▶ [TRY IT]
Copy out verbatim the lines in the items below, from the line containing "is (1149, 626)." to the line containing "y-tick-label: 0.6 is".

▶ [MATERIAL PROVIDED]
◇ ◇ ◇ ◇ ◇
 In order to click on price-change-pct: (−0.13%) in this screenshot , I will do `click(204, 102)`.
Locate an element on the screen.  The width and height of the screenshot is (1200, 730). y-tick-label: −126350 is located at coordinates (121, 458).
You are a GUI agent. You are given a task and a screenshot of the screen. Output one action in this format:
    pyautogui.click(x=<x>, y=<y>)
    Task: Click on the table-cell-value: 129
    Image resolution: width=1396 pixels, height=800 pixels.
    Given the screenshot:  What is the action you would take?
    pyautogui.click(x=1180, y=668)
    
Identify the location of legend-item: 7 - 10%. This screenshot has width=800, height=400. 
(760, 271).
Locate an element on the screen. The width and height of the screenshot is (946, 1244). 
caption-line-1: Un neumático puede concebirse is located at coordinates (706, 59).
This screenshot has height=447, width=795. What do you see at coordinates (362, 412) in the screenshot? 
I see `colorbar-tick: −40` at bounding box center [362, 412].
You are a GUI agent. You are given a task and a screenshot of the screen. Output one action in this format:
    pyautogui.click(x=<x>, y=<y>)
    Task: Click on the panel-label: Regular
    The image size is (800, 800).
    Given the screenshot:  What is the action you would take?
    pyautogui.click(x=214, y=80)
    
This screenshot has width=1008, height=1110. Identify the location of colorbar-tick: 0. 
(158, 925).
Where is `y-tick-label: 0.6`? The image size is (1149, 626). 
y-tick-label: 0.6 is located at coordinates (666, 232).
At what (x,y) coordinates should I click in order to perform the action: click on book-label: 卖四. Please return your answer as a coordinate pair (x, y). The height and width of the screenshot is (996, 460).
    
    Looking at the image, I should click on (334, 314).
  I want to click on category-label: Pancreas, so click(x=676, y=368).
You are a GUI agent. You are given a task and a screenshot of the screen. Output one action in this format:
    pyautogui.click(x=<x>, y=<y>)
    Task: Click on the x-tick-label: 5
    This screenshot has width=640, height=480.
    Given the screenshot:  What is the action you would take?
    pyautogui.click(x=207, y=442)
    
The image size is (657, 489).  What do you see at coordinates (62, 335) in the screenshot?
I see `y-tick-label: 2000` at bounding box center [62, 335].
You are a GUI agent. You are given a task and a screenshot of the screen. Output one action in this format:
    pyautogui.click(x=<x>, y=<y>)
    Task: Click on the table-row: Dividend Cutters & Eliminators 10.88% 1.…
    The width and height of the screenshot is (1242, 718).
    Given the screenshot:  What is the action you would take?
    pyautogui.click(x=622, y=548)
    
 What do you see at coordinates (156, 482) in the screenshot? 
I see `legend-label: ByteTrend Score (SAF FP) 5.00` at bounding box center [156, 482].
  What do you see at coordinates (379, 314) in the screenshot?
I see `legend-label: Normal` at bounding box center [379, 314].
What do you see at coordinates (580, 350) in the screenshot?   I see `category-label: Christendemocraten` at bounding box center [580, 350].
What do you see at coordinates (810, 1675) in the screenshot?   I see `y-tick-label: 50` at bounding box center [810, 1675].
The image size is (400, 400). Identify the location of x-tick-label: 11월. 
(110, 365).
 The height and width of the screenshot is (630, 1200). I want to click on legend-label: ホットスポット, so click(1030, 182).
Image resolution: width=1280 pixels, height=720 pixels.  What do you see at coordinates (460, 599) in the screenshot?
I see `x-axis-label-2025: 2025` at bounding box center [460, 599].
◇ ◇ ◇ ◇ ◇
▶ [TASK ANSWER]
Where is `y-tick-label: 0.6`? The image size is (1149, 626). 
y-tick-label: 0.6 is located at coordinates (666, 232).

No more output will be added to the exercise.